● **Your assignment**
Search the entries below for "computer". Report each line where it occurs.

(Stored records)
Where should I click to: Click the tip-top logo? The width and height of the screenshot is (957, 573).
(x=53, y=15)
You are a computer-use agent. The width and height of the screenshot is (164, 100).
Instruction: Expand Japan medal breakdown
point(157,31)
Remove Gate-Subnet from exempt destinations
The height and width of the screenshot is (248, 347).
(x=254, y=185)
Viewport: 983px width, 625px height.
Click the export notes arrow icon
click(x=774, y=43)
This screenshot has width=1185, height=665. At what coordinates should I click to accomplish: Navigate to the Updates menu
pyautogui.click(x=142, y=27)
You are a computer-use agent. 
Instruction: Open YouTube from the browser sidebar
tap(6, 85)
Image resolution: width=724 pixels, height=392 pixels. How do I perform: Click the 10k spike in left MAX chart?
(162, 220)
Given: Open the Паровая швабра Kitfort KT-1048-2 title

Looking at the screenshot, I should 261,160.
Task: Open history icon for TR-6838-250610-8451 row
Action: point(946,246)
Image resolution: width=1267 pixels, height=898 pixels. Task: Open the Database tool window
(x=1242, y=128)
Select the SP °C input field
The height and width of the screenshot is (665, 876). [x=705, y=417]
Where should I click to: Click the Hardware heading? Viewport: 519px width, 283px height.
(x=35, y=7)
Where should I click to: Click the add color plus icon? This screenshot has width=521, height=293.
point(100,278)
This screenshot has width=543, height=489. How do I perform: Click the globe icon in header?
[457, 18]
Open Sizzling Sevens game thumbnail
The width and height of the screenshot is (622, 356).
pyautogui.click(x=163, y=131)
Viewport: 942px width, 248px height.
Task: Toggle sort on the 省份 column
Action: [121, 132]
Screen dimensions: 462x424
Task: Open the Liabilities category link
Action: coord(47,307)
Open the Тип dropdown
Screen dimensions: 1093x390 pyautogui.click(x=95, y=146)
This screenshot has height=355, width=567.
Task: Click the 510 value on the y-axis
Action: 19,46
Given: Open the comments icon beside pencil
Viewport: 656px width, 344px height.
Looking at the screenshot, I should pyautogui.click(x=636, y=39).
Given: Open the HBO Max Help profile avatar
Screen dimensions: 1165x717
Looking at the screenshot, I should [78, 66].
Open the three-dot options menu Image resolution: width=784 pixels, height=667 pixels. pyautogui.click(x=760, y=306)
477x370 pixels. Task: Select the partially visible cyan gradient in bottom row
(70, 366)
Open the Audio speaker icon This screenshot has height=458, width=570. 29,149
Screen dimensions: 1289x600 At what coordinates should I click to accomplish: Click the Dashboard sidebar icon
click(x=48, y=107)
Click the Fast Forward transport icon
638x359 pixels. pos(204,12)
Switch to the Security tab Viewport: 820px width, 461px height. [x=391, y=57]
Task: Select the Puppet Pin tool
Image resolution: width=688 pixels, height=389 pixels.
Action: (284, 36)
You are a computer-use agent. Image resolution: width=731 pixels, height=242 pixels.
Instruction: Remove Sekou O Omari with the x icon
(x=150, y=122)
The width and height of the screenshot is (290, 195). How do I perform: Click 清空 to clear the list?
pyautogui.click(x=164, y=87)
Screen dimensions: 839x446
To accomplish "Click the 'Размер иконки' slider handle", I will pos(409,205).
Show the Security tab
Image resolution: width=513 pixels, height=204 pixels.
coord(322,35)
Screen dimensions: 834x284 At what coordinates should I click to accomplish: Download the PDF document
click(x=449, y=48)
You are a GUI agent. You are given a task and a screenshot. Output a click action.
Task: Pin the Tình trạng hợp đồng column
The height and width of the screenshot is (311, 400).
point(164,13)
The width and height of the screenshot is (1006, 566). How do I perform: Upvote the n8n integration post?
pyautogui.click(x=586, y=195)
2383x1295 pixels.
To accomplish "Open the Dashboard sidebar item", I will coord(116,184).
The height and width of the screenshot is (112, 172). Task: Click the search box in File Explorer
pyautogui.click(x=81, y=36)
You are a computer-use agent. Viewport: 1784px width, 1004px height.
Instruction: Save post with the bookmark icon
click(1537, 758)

● **Exercise result**
You are a computer-use agent. The width and height of the screenshot is (164, 100).
You are a computer-use agent. 
You are a computer-use agent. Image resolution: width=731 pixels, height=242 pixels.
You are a computer-use agent. Viewport: 1784px width, 1004px height.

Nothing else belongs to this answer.